И конечно, когда до этого
сражения доберутся историки и начнут по-разному
его описывать на основе мемуаров генералов,
пытавшихся оправдать свои поражения, то мы,
естественно, получим весьма искаженную картину.
Но все же для научной истории оно становится
таким сражением, о котором достигнуто согласие.
Читая историков, понимаешь, что невозможно
узнать, что на самом деле происходило при
Ватерлоо, Беннингтоне или Марафоне. Поскольку
выстрел одного солдата в другого мы можем
считать общением, то получается, что мы изучаем
сообщение об общении.
Теперь мы подходим к
проблеме того, что же единица жизни должна хотеть
испытать для того, чтобы общаться. В первую
очередь исходная точка причины должна хотеть
быть воспроизводимой. Она должна быть способна
уделить хоть какое-то внимание точке-приемнику.
Исходная точка-приемник должна хотеть
воспроизводить, принимать и превращаться в
точку-источник, чтобы послать обратно сообщение
или ответ.
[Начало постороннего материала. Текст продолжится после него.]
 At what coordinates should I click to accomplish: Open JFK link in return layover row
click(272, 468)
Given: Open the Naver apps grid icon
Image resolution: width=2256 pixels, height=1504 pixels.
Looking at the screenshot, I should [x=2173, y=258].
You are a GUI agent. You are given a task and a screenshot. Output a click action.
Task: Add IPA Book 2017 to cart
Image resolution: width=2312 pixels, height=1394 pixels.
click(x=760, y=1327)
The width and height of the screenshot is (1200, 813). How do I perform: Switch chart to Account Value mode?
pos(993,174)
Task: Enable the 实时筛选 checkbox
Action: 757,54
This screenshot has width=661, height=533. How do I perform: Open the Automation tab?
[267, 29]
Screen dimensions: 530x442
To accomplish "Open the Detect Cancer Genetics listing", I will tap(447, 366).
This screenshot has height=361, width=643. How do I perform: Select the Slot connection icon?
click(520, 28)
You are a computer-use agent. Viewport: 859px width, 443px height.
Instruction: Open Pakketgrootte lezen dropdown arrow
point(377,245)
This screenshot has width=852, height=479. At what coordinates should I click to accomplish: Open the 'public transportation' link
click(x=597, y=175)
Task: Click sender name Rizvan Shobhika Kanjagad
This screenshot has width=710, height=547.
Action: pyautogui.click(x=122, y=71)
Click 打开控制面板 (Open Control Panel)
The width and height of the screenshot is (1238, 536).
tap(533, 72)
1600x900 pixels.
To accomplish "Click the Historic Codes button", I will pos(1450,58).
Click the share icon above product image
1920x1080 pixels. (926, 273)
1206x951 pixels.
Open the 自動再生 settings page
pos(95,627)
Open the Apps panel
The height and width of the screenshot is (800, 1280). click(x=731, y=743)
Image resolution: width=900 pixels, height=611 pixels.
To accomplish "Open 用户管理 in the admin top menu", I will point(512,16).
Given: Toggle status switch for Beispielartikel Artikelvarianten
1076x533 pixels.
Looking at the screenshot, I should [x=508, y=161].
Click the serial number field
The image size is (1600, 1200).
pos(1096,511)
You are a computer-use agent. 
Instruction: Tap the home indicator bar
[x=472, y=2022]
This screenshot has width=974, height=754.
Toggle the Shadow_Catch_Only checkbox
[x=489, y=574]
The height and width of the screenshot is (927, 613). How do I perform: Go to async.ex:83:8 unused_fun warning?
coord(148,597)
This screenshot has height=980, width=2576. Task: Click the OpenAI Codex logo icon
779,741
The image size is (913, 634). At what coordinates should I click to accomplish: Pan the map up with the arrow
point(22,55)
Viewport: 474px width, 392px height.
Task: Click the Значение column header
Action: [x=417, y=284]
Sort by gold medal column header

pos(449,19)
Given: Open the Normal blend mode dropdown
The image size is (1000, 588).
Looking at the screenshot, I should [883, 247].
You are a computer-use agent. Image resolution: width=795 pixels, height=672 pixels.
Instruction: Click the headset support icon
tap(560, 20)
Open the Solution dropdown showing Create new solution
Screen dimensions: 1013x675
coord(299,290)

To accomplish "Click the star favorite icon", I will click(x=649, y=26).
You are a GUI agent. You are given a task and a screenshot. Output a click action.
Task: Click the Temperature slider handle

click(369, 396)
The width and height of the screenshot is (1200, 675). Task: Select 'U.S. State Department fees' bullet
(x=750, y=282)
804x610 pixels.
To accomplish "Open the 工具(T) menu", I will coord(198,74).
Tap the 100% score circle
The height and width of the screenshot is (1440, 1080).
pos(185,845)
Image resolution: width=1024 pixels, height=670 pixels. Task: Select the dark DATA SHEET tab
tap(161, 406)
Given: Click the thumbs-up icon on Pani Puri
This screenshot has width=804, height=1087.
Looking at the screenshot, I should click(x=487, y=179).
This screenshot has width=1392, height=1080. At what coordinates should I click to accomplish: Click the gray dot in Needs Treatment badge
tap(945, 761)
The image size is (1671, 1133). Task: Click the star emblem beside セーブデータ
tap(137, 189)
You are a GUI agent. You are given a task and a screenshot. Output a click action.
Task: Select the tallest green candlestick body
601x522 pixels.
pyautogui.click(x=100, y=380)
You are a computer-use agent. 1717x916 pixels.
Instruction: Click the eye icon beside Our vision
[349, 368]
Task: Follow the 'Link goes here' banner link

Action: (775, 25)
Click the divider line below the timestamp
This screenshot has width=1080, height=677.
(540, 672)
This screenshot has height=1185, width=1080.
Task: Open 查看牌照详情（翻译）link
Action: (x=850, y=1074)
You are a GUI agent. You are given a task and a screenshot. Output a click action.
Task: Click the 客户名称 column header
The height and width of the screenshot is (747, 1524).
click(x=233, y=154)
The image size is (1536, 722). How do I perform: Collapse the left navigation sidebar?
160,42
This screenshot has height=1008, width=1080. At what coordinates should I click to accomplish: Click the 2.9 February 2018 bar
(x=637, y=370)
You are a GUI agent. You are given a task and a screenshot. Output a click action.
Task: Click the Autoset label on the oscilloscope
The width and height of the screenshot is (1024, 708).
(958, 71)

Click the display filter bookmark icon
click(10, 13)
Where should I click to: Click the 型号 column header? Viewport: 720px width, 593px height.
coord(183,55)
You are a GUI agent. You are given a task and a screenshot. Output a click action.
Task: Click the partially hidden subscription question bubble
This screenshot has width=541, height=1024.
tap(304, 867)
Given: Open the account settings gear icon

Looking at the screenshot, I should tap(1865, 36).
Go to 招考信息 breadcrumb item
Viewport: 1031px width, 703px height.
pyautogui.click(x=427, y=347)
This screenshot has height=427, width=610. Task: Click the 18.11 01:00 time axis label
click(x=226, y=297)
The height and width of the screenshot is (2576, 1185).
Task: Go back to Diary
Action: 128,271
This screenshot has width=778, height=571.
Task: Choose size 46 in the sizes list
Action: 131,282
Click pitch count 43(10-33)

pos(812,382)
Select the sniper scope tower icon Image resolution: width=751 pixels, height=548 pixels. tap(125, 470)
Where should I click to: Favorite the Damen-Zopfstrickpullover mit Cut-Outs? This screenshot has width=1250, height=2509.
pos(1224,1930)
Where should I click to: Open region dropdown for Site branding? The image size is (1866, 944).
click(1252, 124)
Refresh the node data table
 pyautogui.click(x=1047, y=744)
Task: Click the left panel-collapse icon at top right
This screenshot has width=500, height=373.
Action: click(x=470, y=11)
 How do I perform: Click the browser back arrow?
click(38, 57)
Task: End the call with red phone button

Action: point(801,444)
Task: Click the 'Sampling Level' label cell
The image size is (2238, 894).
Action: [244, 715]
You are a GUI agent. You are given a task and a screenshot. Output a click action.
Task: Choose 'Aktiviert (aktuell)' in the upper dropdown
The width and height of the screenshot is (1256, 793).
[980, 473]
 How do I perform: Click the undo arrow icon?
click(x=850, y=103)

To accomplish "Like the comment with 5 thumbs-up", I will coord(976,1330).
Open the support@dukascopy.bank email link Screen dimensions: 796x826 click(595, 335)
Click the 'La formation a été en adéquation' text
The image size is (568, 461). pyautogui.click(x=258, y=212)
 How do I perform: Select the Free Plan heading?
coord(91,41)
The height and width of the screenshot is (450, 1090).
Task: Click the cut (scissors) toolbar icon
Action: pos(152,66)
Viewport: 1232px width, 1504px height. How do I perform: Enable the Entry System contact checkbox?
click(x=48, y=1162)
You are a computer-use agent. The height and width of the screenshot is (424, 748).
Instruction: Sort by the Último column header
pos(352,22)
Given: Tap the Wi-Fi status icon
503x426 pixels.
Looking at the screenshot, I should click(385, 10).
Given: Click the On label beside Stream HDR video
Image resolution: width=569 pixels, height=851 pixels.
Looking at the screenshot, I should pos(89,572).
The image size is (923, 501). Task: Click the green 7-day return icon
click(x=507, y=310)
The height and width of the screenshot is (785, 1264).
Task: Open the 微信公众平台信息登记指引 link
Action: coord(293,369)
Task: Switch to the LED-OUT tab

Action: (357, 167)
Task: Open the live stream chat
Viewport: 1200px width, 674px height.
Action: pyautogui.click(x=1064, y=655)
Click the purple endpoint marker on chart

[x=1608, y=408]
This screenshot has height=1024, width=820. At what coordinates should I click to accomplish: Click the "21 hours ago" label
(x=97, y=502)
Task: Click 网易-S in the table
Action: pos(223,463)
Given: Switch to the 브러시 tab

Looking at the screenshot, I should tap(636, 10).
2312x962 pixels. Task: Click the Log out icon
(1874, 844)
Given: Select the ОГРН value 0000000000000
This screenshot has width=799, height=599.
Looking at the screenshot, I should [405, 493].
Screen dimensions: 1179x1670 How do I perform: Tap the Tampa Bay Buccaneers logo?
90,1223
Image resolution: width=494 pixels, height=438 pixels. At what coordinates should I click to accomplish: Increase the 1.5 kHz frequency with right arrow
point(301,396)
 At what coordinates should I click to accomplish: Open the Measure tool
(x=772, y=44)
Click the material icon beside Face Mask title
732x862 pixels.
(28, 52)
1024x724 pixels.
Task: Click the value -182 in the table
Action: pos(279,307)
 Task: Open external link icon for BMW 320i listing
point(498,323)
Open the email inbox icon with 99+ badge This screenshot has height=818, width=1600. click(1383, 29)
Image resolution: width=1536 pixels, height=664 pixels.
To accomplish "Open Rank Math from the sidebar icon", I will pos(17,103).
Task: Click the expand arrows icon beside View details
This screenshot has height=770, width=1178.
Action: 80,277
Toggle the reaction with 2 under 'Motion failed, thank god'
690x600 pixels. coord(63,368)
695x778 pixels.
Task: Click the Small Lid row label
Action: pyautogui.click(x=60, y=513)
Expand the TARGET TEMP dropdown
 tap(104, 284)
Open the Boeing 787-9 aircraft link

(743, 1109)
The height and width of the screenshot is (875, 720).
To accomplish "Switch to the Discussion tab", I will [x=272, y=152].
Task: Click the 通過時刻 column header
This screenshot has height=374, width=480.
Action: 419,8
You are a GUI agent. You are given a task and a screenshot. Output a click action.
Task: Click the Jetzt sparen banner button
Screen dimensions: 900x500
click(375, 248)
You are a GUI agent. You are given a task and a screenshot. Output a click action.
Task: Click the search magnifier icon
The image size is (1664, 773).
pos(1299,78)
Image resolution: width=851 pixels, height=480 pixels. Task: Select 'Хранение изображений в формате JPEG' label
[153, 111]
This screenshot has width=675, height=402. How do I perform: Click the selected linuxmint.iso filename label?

А первичная точка-источник должна, в
свою очередь, хотеть быть точкой-приемником.
Поскольку мы имеем здесь
дело в основном с идеями, а не механикой, мы видим,
что в точках причины и следствия должно
существовать такое состояние ума, при котором
каждая из них по собственной воле готова быть
Причиной или Следствием, воспроизводить, быть
воспроизведенной, изменяться, переживать
расстояние между ними; и, говоря кратко, готова
общаться.
Когда мы встречаем это
состояние у личности или группы, мы видим перед
собой разумных людей. Там, где возникает
нежелание посылать или принимать сообщения, где
одержимо или навязчиво посылают сообщения без
всякого направления, даже не пытаясь быть
воспроизводимыми, где принимающие сообщения
молчат и не дают ответов или подтверждений, мы
сталкиваемся с аберрирующими факторами.
Человек мертв настолько,
насколько он не способен общаться. Он жив
настолько, насколько способен общаться. После
проведения бесчисленных тестов я обнаружил (в
степени, которая может быть названа
убедительной), что единственным средством
восстановления жизненной силы является
повышение общительности. Увеличивайте свою
способность общаться.
И в течение многих лет я
ставил перед собой этот вопрос:
“Общаться или не
общаться?”
Раз уж человек попадал в
такие серьезные неприятности из-за общения,
тогда, конечно, нужно прекратить общаться. Но это
не так. Если у человека неприятности из-за
общения, он должен продолжать общаться. Больше, а
не меньше общения — вот ответ, и я считаю, что,
после четверти столетия исследований и
размышлений, этот вопрос разрешен.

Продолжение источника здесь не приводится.